O diretor deseja criar uma espécie de simbiose entre o personagem do nadador e o cenário. Há, por exemplo, uma relação de ajuda mútua entre os animais aquáticos e o protagonista: enquanto uma das poucas ações disponíveis ao jogador é “ativar” pequenos corais que “libertam” novos peixes para o oceano, devolvendo vida a ele, estes retribuem a atenção em outros momentos – notadamente aquele em que o personagem nada ao lado de gigantescas baleias, seguindo pelo mesmo caminho: elas parecem guiá-lo pela imensidão do oceano.
Além disso, a história é desenvolvida a partir da exploração do ambiente. Encontrando gravuras em ruínas submersas e analisando outros elementos do cenário, o jogador vai construindo suas teorias sobre o que ocorreu com o lugar.
Os temas tratados são os mais variados, dado a multiplicidade de interpretações possíveis: o jogo deixa espaço para a discussão sobre o ciclo da vida, a resistência da natureza – que, afinal, circunda os restos de uma civilização – e até alguns assuntos mais surpreendentes, como a existência de alma em máquinas.
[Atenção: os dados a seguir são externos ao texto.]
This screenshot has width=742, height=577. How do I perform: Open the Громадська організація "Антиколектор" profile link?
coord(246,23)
A dinamicidade da trilha é um dos elementos mais fundamentais da narrativa, visto que comenta a jornada do protagonista. Em um determinado momento, após seguir um grupo de orcas, o nadador salta da água em sincronia com elas, enquanto a música alcança seu pico. No entanto, quando ele volta para dentro d’água, as orcas desapareceram e o jogador se vê em um ambiente desprovido de vida animal, cor e energia. A trilha sonora acompanha o movimento da cena e some junto com as orcas, intensificando o súbito efeito de desolação provocado.
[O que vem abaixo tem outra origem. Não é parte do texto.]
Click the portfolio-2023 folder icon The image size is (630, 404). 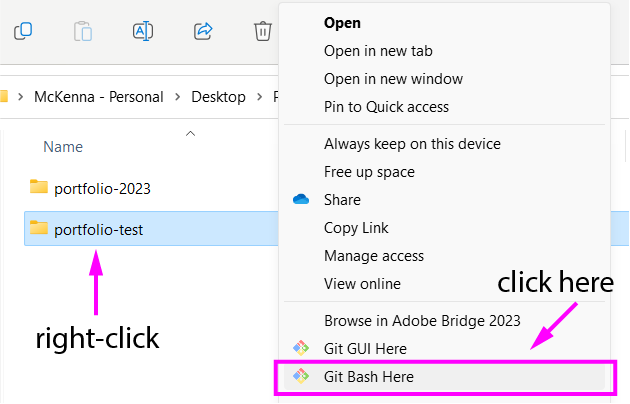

Como em Journey, Nava também merece créditos por trabalhar muito bem com o surreal, criando imagens impressionantes: após atravessar certos portais, o nadador chega a um lugar místico, onde espíritos de animais se movimentam a seu lado e a superfície do oceano está abaixo de si e não no topo. O personagem parece flutuar no vazio, cercado apenas de estrelas e espíritos.
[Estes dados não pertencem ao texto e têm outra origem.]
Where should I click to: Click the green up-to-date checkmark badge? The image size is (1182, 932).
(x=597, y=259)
Contrapondo-se a esses momentos, estão aqueles em que o protagonista encontra ferramentas tecnológicas que o ameaçam, apesar de deslumbrar o jogador com seu aspecto e funcionamento alienígena. Há um comentário político evidente nas descobertas sobre a civilização perdida em Abzû: sem revelar detalhes, é suficiente apontar que a queda deles está tematicamente relacionada com a tentativa de controlar a natureza.
Afinal, o núcleo dramático do jogo é a guerra entre tecnologia e natureza, conflito este que se torna ainda mais complexo com as revelações acerca da identidade e das motivações do protagonista – além da evolução do vínculo que ele mantém com um grande tubarão branco. Nava, portanto, conta uma história que – mesmo aberta a diversas interpretações – permanece coesa no estabelecimento de seus principais elementos.
Todavia, o diretor peca na construção das mecânicas do jogo. O principal problema é o contraste entre a grande atenção dada à vida marinha e as parcas possibilidades de interação com ela. De um lado, o jogador é incentivado a “meditar”, o que leva a câmera para longe do protagonista, com o objetivo de observar apenas a IA dos peixes trabalhando – eles reagem à presença de outros cardumes, comendo uns aos outros volta e meia –, enquanto, do outro, a única ação direta que pode ser realizada com os animais é pegar uma carona nos peixes grandes, deixando-os levar para onde quiserem. Não os utilizando sequer nos poucos puzzles presentes na aventura, Nava acaba perdendo a oportunidade de explorar ainda mais o tema de sua história.
Removendo desnecessariamente o componente multiplayer de Journey, sem oferecer nada no lugar, a equipe da Giant Squid também peca ao tornar ainda mais simples uma fórmula que nunca prezou pela complexidade. É verdade que o multiplayer relaciona-se mais com o tema da história daquele jogo do que com o deste, mas sua ausência só torna Abzû mais carente de elementos.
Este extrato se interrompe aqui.